Lenders want to reduce their risks and keep hold of their cash, which means both tightening credit standards for lower-income borrowers and restricting the lending of “jumbo” loans for wealthy borrowers, said Joel Kan, associate vice president of economic and industry forecasting at the Mortgage Bankers Association.
“Low rates help people stay competitive in this environment, and also stick closer to the house they really wanted” instead of getting outbid or settling for a lesser house, Kan said.
Especially during the economic downturn, homebuyers need every bit of a leg up they can get, he said.
For the last month, weekly numbers of applications for new mortgages have been higher than they were at this time last year, “which is pretty amazing” considering the pandemic’s hit on the economy and the slowing of the real estate market in the early months of the health crisis, Kan said.
Taylor Marr, a lead economist at Redfin, said that for buyers with great credit scores who can afford large down payments, “they’re locking down some of the best rates that have ever been recorded in history.”

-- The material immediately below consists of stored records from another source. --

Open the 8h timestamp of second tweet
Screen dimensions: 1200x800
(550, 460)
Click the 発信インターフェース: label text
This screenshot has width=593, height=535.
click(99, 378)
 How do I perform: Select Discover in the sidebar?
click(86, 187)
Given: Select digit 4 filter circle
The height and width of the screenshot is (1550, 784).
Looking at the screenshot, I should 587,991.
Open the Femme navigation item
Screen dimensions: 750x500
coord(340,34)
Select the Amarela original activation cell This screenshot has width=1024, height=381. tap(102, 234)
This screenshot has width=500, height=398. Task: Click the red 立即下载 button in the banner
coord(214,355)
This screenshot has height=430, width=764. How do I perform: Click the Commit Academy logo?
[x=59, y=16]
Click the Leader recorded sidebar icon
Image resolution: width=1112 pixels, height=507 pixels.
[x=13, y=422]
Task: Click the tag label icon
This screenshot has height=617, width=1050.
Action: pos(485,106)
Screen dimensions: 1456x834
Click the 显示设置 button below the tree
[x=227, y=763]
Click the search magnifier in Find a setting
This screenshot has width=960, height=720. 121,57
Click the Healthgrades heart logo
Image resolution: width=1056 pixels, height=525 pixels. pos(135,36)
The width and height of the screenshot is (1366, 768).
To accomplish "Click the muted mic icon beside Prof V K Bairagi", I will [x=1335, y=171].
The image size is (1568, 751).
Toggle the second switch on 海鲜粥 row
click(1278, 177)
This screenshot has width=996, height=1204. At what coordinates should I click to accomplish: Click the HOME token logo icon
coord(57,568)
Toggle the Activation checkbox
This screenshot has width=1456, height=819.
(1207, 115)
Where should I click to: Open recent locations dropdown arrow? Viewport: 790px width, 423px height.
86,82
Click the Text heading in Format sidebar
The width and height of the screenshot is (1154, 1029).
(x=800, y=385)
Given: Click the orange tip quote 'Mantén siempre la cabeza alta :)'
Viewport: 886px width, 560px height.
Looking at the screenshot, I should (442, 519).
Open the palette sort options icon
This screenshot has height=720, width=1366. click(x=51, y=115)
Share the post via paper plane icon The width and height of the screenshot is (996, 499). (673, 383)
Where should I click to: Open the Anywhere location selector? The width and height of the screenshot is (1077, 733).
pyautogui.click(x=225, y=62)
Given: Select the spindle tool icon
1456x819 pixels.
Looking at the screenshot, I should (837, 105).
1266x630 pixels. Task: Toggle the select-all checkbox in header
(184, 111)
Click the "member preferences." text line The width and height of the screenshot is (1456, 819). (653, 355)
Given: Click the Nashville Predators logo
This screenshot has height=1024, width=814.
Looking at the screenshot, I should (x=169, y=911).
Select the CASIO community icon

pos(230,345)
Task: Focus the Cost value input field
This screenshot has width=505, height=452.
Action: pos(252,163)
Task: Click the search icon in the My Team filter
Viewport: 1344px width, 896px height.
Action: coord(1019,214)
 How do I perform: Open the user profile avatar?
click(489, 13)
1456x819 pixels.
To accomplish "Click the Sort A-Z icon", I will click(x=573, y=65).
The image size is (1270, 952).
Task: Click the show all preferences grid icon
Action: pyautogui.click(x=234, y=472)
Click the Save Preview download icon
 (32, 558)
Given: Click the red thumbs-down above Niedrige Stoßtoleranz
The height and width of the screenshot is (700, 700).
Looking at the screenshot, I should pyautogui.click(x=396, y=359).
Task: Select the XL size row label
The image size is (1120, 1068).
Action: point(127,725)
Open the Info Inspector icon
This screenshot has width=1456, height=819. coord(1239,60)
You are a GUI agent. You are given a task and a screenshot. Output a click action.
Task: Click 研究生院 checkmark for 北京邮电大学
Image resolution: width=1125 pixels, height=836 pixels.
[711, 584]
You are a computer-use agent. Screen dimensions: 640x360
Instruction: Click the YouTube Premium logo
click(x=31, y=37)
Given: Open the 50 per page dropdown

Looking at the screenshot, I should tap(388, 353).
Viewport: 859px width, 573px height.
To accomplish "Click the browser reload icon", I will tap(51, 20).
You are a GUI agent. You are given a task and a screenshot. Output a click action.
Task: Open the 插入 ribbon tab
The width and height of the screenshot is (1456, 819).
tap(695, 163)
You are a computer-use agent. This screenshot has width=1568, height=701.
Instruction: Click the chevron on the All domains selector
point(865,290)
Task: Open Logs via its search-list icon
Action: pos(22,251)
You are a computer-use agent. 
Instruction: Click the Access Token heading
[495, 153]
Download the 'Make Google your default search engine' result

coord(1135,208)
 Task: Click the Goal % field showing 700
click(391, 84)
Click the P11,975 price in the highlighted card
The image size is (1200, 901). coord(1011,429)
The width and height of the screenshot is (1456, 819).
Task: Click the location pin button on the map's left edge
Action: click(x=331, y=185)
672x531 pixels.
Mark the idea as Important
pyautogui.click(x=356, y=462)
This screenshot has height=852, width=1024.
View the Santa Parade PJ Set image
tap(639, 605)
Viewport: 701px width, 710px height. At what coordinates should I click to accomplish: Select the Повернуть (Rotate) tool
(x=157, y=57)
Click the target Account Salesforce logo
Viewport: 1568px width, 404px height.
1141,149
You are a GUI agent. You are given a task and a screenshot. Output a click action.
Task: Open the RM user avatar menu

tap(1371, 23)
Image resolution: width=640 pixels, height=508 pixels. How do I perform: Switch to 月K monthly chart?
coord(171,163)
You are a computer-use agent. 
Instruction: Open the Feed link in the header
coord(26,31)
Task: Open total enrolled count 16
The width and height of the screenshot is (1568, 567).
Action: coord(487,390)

But Michael Jensen, co-founder of the San Diego-based mortgage information website FreeandClear.com, pointed out that more people are taking advantage of low mortgage rates across the credit spectrum. Over the last few months, there has been an uptick in government-backed mortgages for which applicants typically have lower credit scores, he said.
But, Jensen said, “if we don’t see a consistent improving of the economy, which is tied to COVID-19, then we could see tighter lending standards, and that’s not good for anybody.”
Robert E. Tait, a loan originator with Motto Mortgage, said he’s seeing clients in the Philadelphia area whose credit scores range from the mid-500s to the low 800s and advises those in the lower range to pause their home search for a few months while they improve their score to get the best mortgage rate.
When rates were higher in April, “there was still good demand, but there wasn’t the sense of urgency,” he said.
“Interest rates are certainly driving the market more than they typically would if the rates were a point or a point and a half higher,” Tait said.
Bigos, of Affordable Housing Centers of Pennsylvania, said he encourages potential homebuyers to take advantage of current mortgage rates “if they feel their place of employment is secure during this pandemic.”
“It definitely presents an opportunity,” he said. “And you have to consider the fact that within 20 years from now, how renting a property will compare to owning a property with that fixed interest rate.”